[EXERCISE AIM]
Set down exactly, from the records below, the line with "The image size is (1514, 784)." through the line with "Image resolution: width=1041", and nothing else.

··· GIVEN RECORDS

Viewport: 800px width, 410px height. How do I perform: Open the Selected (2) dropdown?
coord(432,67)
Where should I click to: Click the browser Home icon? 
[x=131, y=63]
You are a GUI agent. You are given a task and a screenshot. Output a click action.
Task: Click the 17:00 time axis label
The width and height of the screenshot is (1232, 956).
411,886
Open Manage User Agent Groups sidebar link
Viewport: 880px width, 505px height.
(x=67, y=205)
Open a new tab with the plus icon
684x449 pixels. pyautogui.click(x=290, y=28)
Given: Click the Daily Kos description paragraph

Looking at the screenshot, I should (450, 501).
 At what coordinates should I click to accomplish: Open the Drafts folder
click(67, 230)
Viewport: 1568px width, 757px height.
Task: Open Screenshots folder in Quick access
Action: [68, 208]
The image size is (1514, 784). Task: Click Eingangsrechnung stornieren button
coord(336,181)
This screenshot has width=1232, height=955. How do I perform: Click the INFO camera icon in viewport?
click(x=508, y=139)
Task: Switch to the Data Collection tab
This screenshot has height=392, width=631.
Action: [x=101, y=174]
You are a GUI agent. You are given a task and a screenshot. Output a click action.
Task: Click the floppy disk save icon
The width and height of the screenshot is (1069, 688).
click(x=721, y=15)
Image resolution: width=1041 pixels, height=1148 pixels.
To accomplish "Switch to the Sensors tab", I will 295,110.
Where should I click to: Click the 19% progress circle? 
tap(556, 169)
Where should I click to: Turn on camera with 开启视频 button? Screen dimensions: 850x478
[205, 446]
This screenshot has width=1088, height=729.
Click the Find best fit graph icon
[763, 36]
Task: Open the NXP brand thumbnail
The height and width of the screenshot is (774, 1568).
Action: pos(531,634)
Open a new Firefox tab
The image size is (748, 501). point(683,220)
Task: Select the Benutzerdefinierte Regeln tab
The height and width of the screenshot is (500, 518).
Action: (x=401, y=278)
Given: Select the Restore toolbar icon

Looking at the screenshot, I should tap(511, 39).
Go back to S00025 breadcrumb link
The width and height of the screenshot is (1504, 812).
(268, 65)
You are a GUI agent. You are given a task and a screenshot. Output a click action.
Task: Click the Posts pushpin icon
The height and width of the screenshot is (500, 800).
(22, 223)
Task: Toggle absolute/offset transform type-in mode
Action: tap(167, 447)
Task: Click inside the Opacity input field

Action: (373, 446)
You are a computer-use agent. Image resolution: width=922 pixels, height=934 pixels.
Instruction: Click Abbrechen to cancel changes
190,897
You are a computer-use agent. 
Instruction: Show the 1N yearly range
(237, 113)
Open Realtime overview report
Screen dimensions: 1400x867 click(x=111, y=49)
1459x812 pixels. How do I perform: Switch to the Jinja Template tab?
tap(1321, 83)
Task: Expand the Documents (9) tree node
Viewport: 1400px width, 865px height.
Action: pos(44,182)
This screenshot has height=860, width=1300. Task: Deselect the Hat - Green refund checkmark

······

[ANSWER TO THE EXERCISE]
The image size is (1514, 784). Task: Click Eingangsrechnung stornieren button
coord(336,181)
This screenshot has width=1232, height=955. How do I perform: Click the INFO camera icon in viewport?
click(x=508, y=139)
Task: Switch to the Data Collection tab
This screenshot has height=392, width=631.
Action: [x=101, y=174]
You are a GUI agent. You are given a task and a screenshot. Output a click action.
Task: Click the floppy disk save icon
The width and height of the screenshot is (1069, 688).
click(x=721, y=15)
Image resolution: width=1041 pixels, height=1148 pixels.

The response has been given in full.